Dáil debates
Wednesday, 1 February 2006
Competition (Amendment) Bill 2005 [Seanad]: Second Stage (Resumed).
5:00 pm
Kathleen Lynch (Cork North Central, Labour)
To refer to the previous speaker's point about it not being just a matter of price, that is the entire argument. Ultimately that is what the debate is about. No one will be exercised too much about the competition amendment before the House, yet it is something about which we need to be seriously concerned. The Joint Committee on Enterprise and Small Business, on which I serve, did a year-long trawl of the grocery trade and asked all of the major operators to come and speak to it about barriers to competition and what they believed should be done. Apart from Dunnes Stores, all the major stakeholders of the grocery industry attended and made substantive presentations to the committee. Not one of them asked that the groceries order be revoked.
Aldi and Lidl said that were it not for the groceries order, they would not be in Ireland today. They made a very clear, coherent case. They said they deal in a limited range of goods — 1,000 approximately. Deputy Hogan may correct me if I am wrong. That figure may change over the course of the trading year. However, that is basically the volume they deal in.
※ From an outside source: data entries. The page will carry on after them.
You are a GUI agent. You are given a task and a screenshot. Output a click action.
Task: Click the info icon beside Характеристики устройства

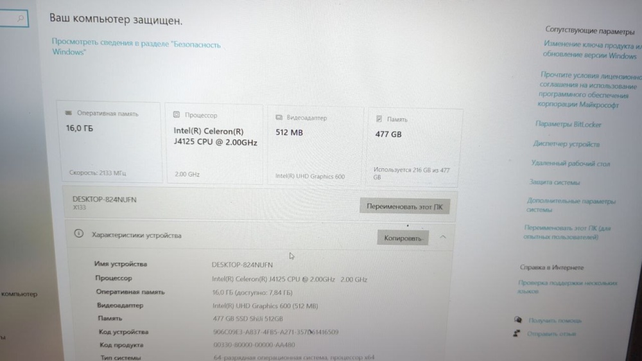coord(78,234)
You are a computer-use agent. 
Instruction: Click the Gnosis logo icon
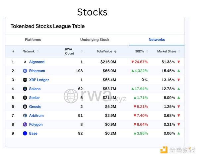[25, 107]
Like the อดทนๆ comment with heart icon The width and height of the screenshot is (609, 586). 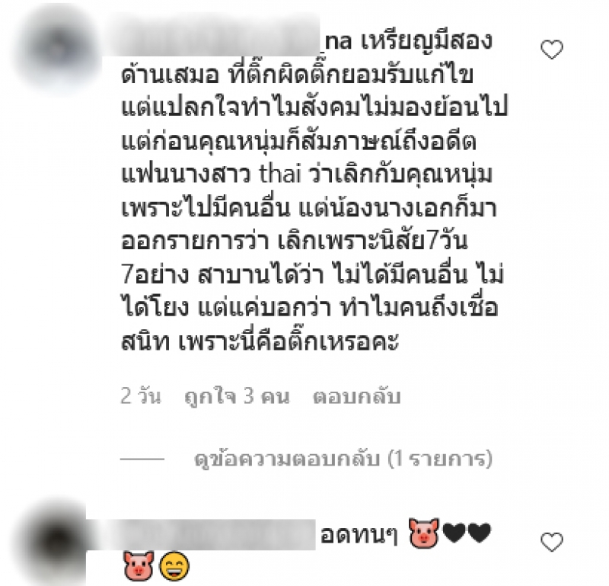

If the groceries order had not been in place, then any of the multiples could simply have reduced their prices dramatically on the range of goods Aldi and Lidl limit themselves to and forced them out of business or compelled them not to enter the market in the first place.
If something works, why change it? If it is not broken, why say one is going to fix it, for the sake of publicity, gloss or spin? That is exactly what this is about — publicity, gloss and spin. That committee came up with a comprehensive report before the Minister made his decision. In the meantime, a supposedly parallel investigation was being carried out by the consumer strategy group.